What to work on: Each line below from the one containing "Home (909, 36)" through the one containing "Jurnal Ilmu Pertanian (1004, 1544)" is to be given again exactly, and no line outside that span.

↓

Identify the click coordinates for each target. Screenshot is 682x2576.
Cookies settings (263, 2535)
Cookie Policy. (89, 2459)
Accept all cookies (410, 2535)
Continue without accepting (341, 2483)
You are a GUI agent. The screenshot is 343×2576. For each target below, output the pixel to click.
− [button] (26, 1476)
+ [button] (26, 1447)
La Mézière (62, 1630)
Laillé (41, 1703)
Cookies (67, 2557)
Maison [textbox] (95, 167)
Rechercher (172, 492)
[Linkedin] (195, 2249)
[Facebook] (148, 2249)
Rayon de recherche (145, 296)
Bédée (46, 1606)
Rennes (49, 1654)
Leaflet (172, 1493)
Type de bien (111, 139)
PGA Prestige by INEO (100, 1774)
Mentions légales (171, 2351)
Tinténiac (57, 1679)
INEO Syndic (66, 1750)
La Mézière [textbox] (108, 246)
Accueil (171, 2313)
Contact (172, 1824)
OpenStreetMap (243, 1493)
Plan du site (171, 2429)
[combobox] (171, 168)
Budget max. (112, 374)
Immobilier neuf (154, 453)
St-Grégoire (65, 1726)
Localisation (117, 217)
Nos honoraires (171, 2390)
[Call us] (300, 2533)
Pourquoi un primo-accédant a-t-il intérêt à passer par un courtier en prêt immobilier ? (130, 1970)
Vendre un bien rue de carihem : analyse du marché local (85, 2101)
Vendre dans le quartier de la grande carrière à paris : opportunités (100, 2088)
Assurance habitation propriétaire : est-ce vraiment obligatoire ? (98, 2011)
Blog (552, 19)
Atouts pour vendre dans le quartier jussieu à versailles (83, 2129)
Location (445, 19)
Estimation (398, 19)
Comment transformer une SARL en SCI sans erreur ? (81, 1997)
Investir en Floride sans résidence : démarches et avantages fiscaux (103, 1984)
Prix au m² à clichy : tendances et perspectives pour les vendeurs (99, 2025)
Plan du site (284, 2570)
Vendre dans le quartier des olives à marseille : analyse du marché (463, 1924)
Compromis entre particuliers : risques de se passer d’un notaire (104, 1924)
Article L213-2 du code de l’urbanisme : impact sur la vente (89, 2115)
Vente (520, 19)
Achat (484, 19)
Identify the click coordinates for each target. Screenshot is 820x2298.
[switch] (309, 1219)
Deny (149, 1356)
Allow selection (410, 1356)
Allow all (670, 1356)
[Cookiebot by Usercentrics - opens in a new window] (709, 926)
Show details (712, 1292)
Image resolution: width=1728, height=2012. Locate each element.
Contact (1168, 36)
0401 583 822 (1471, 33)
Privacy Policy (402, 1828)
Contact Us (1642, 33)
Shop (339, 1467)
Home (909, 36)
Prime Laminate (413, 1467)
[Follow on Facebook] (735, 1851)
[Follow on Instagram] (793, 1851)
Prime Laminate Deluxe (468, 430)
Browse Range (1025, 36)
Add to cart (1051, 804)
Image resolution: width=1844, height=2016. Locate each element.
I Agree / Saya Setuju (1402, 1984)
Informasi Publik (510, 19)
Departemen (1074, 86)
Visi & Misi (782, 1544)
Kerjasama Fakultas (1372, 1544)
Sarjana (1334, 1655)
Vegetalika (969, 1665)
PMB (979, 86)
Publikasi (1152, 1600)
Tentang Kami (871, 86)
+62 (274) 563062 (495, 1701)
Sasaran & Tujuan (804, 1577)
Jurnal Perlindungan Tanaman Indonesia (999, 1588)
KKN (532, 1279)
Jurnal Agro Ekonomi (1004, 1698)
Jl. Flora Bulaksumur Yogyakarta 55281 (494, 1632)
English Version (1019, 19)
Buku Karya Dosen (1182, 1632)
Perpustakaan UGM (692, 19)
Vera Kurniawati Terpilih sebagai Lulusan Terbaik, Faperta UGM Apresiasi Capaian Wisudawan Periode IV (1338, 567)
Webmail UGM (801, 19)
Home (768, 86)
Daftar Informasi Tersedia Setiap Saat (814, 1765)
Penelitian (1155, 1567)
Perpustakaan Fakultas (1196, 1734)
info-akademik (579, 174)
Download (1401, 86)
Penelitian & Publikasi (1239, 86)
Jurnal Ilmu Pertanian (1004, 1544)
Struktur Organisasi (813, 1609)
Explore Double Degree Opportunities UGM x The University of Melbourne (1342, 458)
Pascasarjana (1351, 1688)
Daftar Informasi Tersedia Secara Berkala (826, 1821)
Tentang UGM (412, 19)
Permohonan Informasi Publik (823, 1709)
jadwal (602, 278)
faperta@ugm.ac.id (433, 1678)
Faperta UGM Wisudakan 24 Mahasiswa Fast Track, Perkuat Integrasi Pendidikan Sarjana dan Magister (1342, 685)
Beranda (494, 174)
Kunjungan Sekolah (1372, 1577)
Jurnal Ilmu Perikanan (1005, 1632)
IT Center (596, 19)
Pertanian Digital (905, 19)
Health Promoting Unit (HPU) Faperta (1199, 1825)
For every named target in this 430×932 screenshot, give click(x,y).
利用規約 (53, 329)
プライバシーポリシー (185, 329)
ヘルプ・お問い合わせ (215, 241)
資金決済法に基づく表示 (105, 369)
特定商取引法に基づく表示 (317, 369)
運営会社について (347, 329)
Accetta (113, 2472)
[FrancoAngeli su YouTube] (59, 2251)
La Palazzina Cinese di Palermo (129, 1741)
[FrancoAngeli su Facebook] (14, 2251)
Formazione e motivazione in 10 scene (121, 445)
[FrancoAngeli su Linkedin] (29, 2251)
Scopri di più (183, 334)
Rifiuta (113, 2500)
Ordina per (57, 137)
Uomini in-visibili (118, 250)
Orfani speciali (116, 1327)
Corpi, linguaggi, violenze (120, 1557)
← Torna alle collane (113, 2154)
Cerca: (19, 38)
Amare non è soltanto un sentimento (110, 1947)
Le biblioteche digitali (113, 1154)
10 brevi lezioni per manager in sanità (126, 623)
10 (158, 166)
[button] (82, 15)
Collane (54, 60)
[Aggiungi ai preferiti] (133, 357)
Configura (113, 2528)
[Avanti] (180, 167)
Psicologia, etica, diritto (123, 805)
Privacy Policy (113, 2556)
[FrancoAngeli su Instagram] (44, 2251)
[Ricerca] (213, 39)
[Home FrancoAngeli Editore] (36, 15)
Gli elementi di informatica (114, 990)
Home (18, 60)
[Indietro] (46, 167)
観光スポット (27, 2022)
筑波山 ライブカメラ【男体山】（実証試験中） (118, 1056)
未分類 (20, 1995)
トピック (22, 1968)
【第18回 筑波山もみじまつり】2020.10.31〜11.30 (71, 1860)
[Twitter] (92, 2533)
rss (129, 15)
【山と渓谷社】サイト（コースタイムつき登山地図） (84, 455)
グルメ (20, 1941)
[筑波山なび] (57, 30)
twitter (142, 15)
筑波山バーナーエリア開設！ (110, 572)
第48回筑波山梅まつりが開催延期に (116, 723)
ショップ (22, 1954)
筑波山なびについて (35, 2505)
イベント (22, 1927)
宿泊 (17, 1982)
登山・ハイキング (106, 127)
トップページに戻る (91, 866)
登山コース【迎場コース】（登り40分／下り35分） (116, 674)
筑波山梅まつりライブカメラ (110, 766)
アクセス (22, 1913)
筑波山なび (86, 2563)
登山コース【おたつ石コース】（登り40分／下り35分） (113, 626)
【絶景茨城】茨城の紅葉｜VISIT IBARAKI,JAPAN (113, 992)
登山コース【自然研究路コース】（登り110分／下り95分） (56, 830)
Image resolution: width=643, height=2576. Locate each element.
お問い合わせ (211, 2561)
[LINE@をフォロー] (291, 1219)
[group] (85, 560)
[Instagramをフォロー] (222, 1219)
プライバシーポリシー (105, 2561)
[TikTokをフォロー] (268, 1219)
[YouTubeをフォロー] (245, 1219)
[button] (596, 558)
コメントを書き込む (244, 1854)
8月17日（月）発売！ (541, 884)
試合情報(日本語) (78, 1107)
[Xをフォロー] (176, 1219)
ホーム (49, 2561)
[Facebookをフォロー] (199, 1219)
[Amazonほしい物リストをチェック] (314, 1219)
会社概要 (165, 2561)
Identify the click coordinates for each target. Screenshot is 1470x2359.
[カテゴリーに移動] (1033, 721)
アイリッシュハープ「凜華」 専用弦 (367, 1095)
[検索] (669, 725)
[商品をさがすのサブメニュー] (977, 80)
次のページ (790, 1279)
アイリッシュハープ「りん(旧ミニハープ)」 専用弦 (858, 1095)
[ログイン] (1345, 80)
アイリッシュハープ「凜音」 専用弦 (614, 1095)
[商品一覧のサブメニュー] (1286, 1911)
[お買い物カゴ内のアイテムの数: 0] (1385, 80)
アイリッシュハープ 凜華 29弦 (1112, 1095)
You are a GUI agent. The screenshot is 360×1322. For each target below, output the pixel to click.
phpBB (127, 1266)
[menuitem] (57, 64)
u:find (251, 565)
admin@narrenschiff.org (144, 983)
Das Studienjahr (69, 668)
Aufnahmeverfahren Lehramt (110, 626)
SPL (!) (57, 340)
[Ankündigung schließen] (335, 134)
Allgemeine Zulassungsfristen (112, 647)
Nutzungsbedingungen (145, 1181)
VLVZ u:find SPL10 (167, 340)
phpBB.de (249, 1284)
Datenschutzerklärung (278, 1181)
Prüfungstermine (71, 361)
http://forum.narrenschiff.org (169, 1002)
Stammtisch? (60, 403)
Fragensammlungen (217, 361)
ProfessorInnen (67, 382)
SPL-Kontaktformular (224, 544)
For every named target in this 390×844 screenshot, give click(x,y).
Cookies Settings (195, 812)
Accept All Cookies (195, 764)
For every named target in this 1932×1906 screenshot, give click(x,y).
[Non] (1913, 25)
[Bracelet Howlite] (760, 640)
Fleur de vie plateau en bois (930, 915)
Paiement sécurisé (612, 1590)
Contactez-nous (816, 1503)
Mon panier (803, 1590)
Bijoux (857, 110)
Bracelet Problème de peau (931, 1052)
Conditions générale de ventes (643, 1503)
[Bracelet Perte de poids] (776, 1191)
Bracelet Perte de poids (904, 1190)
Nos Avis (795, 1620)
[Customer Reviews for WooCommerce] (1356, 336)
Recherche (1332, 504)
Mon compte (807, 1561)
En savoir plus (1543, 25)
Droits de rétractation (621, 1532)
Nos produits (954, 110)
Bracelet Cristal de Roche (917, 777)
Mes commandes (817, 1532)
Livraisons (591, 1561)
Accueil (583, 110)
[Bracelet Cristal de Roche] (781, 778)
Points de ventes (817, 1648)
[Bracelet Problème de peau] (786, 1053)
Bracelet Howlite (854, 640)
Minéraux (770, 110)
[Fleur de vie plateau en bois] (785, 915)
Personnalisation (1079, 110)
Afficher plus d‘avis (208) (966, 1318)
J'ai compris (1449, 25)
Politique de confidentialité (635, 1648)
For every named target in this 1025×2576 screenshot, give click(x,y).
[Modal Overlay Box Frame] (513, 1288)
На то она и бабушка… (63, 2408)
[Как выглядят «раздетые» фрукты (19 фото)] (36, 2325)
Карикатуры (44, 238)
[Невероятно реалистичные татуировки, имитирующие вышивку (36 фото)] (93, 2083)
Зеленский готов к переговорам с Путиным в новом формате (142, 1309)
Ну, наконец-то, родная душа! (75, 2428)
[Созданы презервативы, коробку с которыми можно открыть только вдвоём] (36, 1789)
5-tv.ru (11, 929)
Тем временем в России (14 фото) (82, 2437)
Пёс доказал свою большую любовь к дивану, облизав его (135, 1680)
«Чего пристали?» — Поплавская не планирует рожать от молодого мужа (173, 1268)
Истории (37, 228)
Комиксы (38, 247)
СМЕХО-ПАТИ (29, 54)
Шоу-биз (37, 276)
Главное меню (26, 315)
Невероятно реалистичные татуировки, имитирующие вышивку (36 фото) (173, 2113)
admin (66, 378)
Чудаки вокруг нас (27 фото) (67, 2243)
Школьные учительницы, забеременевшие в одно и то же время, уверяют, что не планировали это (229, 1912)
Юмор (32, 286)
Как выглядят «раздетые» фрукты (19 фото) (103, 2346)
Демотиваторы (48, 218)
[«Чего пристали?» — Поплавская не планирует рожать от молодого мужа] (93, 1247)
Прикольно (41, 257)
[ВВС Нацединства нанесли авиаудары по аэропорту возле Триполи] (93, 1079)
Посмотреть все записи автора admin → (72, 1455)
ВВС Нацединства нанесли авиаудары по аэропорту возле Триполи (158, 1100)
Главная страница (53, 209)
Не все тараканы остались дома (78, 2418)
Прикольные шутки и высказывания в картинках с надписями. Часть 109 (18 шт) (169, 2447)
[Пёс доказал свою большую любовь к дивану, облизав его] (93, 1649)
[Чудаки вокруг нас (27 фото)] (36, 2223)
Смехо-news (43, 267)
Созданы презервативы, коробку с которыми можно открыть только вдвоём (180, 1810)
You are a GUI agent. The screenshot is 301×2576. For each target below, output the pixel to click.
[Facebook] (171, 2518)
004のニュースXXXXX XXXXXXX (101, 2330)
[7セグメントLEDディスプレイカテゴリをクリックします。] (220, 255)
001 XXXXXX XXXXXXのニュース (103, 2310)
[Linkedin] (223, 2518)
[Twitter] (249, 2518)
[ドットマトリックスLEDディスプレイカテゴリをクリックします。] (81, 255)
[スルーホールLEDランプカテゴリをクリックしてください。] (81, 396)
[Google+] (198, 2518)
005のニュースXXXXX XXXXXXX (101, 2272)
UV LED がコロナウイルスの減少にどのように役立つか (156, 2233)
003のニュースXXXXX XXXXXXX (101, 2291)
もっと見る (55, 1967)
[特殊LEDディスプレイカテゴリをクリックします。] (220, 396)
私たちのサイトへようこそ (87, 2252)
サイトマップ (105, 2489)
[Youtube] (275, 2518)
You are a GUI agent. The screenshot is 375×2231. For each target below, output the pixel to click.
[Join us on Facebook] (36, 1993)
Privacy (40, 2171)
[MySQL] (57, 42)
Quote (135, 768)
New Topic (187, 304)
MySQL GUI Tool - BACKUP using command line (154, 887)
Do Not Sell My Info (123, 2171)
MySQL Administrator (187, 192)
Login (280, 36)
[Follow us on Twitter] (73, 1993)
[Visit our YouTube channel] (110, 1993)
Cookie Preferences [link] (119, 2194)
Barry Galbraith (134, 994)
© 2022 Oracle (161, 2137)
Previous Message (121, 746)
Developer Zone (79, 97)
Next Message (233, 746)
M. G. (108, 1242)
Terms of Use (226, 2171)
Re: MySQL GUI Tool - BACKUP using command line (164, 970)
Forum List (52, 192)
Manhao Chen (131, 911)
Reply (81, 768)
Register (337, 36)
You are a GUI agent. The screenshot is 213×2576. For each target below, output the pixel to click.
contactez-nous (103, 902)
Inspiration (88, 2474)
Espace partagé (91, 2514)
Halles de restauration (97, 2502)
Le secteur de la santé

↑

Result of this exercise:
Home (909, 36)
Prime Laminate (413, 1467)
[Follow on Facebook] (735, 1851)
[Follow on Instagram] (793, 1851)
Prime Laminate Deluxe (468, 430)
Browse Range (1025, 36)
Add to cart (1051, 804)
Image resolution: width=1844, height=2016. Locate each element.
I Agree / Saya Setuju (1402, 1984)
Informasi Publik (510, 19)
Departemen (1074, 86)
Visi & Misi (782, 1544)
Kerjasama Fakultas (1372, 1544)
Sarjana (1334, 1655)
Vegetalika (969, 1665)
PMB (979, 86)
Publikasi (1152, 1600)
Tentang Kami (871, 86)
+62 (274) 563062 (495, 1701)
Sasaran & Tujuan (804, 1577)
Jurnal Perlindungan Tanaman Indonesia (999, 1588)
KKN (532, 1279)
Jurnal Agro Ekonomi (1004, 1698)
Jl. Flora Bulaksumur Yogyakarta 55281 (494, 1632)
English Version (1019, 19)
Buku Karya Dosen (1182, 1632)
Perpustakaan UGM (692, 19)
Vera Kurniawati Terpilih sebagai Lulusan Terbaik, Faperta UGM Apresiasi Capaian Wisudawan Periode IV (1338, 567)
Webmail UGM (801, 19)
Home (768, 86)
Daftar Informasi Tersedia Setiap Saat (814, 1765)
Penelitian (1155, 1567)
Perpustakaan Fakultas (1196, 1734)
info-akademik (579, 174)
Download (1401, 86)
Penelitian & Publikasi (1239, 86)
Jurnal Ilmu Pertanian (1004, 1544)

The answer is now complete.